» **Task to carry out**
Rescale the data from the line containing "The height and" down to the line containing "tap(580, 95)", writing out every line in full but with the click coordinates in the answers multiplied by 1.45 and rounded to whole numbers, halves rounded up. Leave the pictures out.

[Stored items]

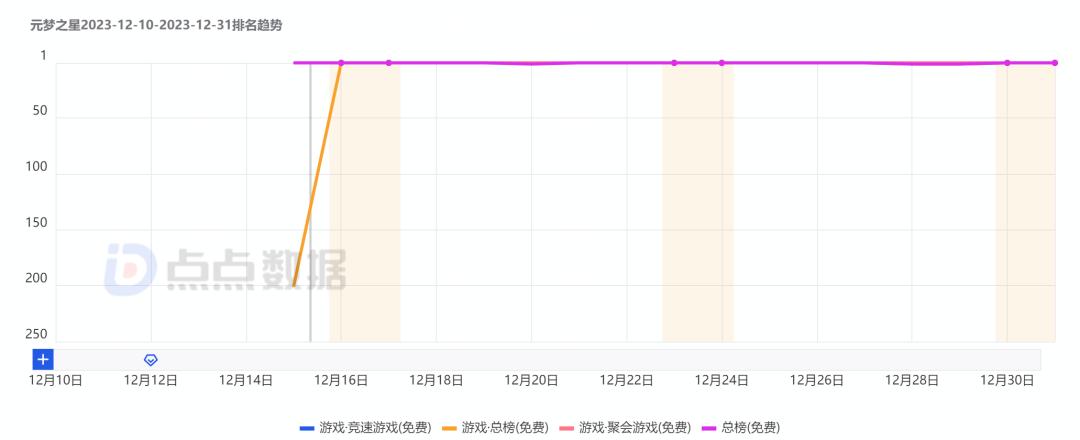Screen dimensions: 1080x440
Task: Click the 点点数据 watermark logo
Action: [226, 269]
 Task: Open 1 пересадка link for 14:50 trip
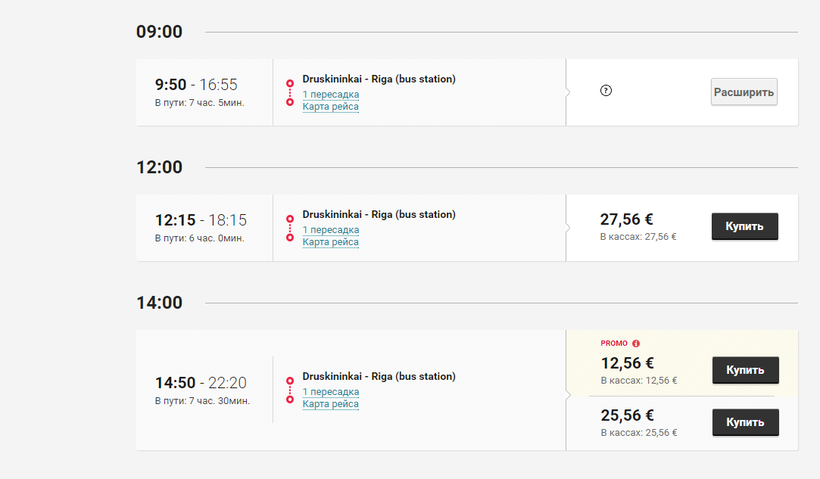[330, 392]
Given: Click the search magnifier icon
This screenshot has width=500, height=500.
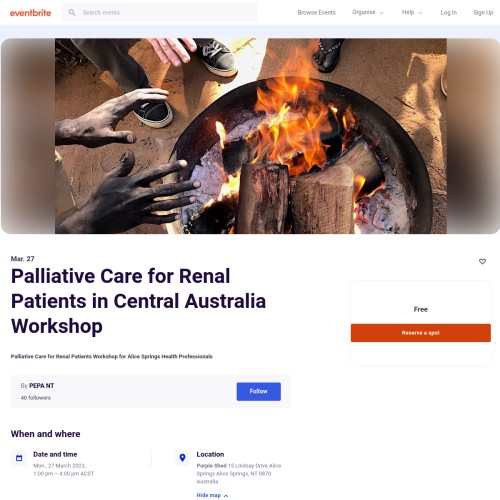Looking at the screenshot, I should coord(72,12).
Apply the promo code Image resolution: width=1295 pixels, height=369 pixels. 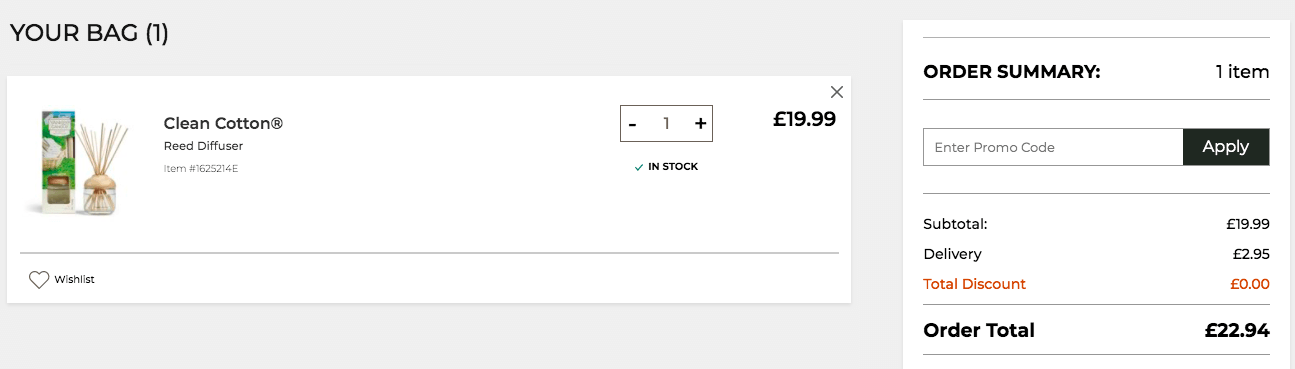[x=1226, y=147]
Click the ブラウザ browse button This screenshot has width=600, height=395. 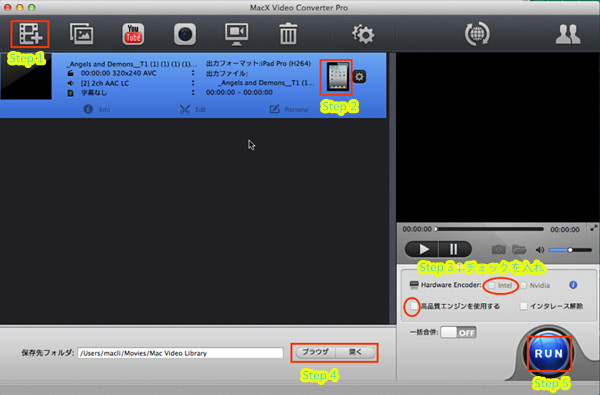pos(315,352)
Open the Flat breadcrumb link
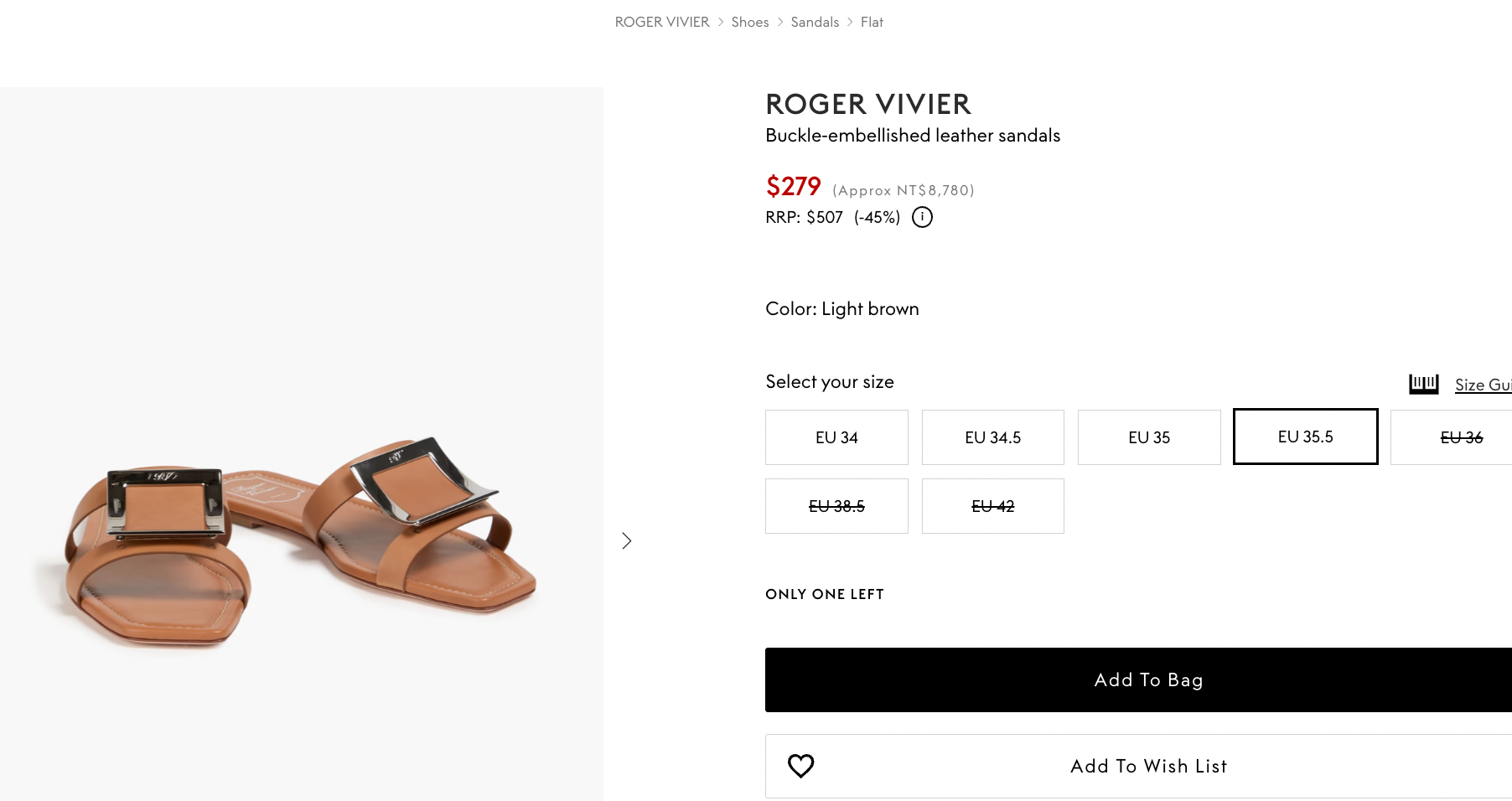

---

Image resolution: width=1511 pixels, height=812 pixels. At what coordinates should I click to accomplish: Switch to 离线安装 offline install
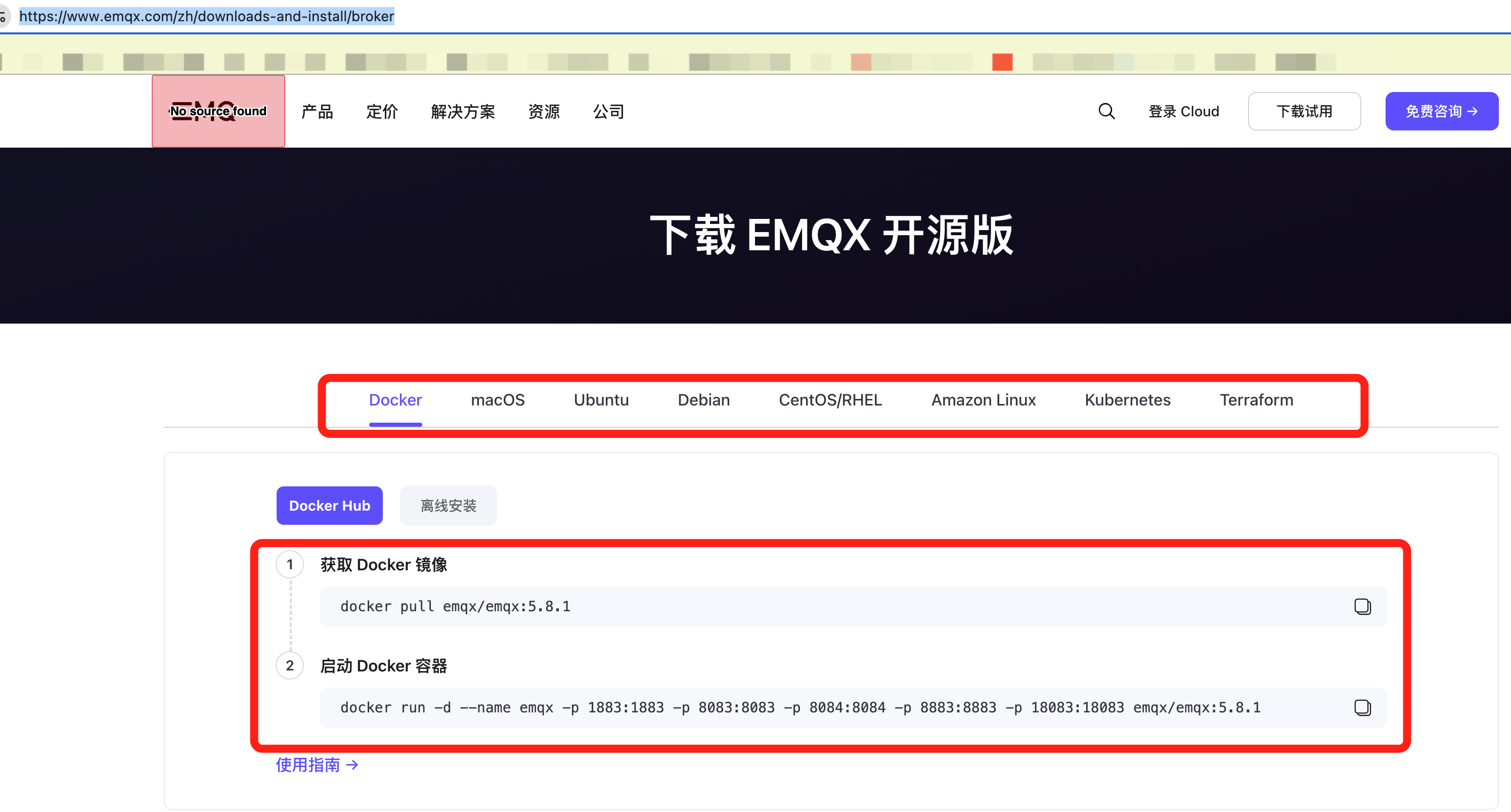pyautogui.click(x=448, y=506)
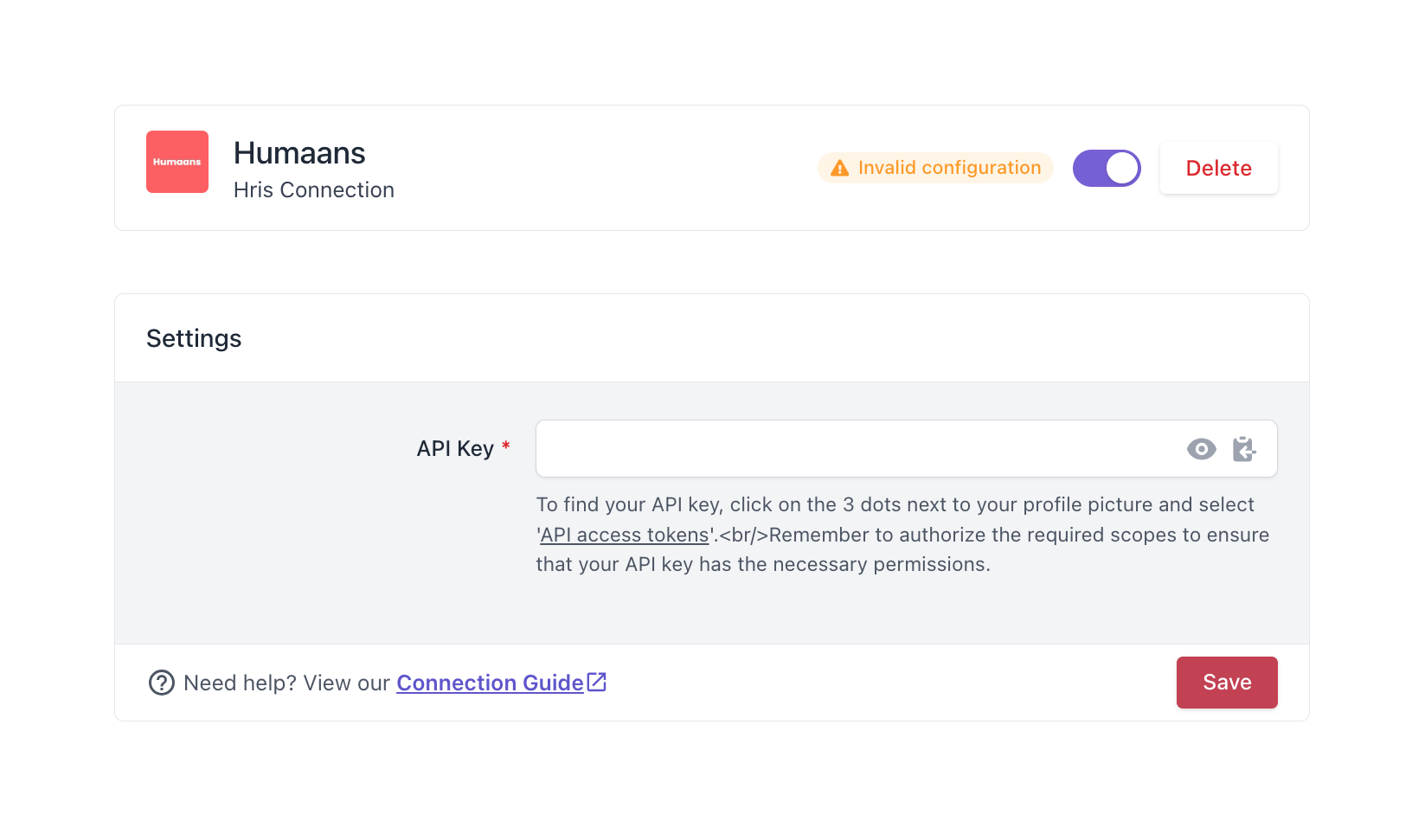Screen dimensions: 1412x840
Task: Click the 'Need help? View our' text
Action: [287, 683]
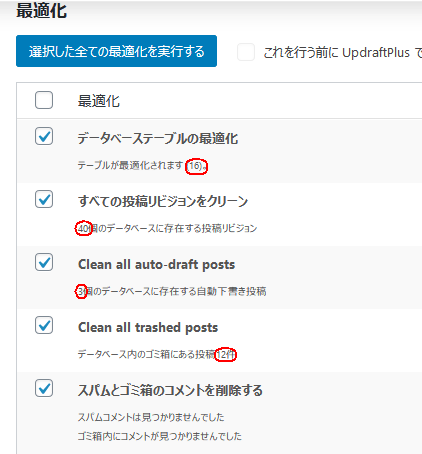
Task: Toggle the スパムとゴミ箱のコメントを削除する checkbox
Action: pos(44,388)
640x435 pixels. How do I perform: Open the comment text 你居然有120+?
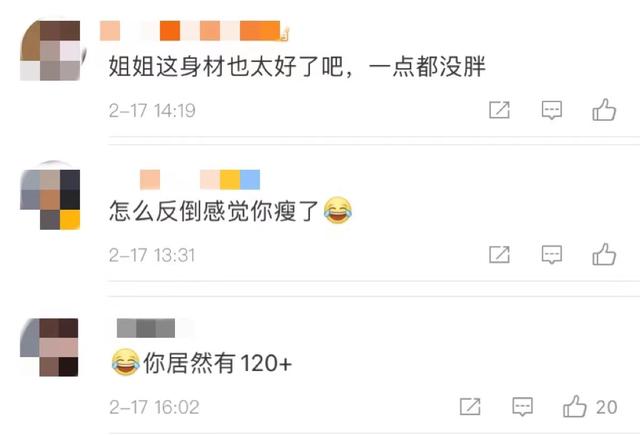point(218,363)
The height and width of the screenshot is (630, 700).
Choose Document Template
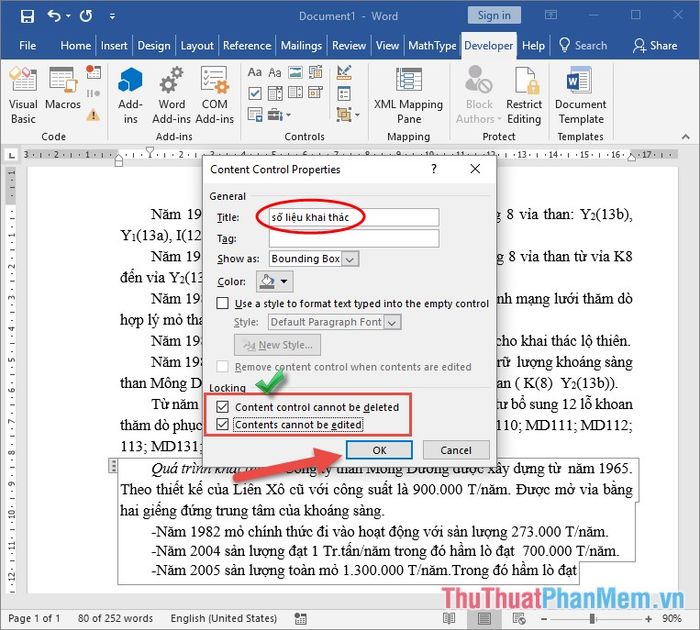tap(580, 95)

» **Finished task**
The height and width of the screenshot is (630, 700).
Choose Document Template
tap(841, 138)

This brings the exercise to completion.